Fungal Nail Infection
Fungal nail infection (onychomycosis) is an infection that causes the nails to thicken and discolour. It is an unsightly and uncomfortable infection that targets the space between the nail plates and the sensitive flesh beneath. The nails of persons with onychomycosis are initially a cosmetic concern. Without treatment, the nails can become so thick that they press against the shoe and cause discomfort.
The big toe is the most susceptible to this condition; however other toes can become infected.
The toe-nail protects the tender nail bed below and once a fungal nail infection occurs it is guarded by the same shield. Fungal nail is caused by the same fungus that causes athlete's foot. The fungal organisms (dermatophytes), like the warm, moist, enclosed conditions of the socks and shoes. Cutting your nails too short, damage to the nail caused from a bang on the foot, or tight shoes that constrict or rub the toes, can allow the fungus to get under the nail.
The primary fungi that cause onychomycosis are tricophyton rubrum or tricophyton mentagrophytes which feed on keratinised (nail) tissue.
The infections they cause are normally confined to the nails; but occasionally spread to the surrounding skin.
Signs and Symptoms
The infection usually starts at the tip or side of the nails and spreads towards the base of the nail. In the early stages the nail may change colour to off-white, yellow and in some cases green. The nail becomes thicker and crumbly and can eventually crumble away completely. Toe-nail infections are more difficult to clear totally than skin infections. This is because the nails grow slowly and receive very little blood supply. Because nails grow slowly, it typically takes up to a year for the nail to regain a healthy, clear, thin appearance. Onychomycosis is an ongoing fungal infection and patients with the condition should consult a registered Chiropodist.

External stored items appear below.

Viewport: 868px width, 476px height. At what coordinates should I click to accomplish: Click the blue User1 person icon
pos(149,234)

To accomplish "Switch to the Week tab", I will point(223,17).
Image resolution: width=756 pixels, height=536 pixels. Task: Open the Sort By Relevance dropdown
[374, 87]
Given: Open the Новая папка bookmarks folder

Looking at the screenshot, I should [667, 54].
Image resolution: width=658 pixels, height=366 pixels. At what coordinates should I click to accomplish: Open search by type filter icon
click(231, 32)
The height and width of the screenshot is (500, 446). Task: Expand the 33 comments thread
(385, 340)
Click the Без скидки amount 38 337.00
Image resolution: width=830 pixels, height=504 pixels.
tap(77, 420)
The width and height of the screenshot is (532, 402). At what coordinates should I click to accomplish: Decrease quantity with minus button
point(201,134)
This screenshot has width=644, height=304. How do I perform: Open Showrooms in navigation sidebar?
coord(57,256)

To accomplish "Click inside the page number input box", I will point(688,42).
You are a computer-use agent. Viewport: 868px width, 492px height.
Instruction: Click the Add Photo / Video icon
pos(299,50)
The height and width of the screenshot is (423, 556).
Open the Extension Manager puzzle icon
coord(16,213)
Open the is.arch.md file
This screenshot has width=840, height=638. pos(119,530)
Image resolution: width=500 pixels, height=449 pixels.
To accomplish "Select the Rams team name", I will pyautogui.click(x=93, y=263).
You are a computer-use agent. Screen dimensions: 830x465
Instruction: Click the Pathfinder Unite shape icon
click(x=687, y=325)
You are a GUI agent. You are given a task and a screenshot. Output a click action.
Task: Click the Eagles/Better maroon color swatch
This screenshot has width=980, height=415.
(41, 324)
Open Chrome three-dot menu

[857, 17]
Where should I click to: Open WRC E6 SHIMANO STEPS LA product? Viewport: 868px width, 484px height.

Fungal nail infections can recur, often because the original infection did not completely clear or because athlete's foot has re-infected. Because of the thickening your Chiropodist will reduce (thin) the nail as far as possible and apply a topical treatment. Oral medications are also available on prescription only, however these may have contra-indications and patients may be required to have a blood test prior to and sometimes during this course of treatment.
Patients with diabetes commonly develop onychomycosis because blood circulation is poor in the extremities, and the body's ability to fight infections is compromised.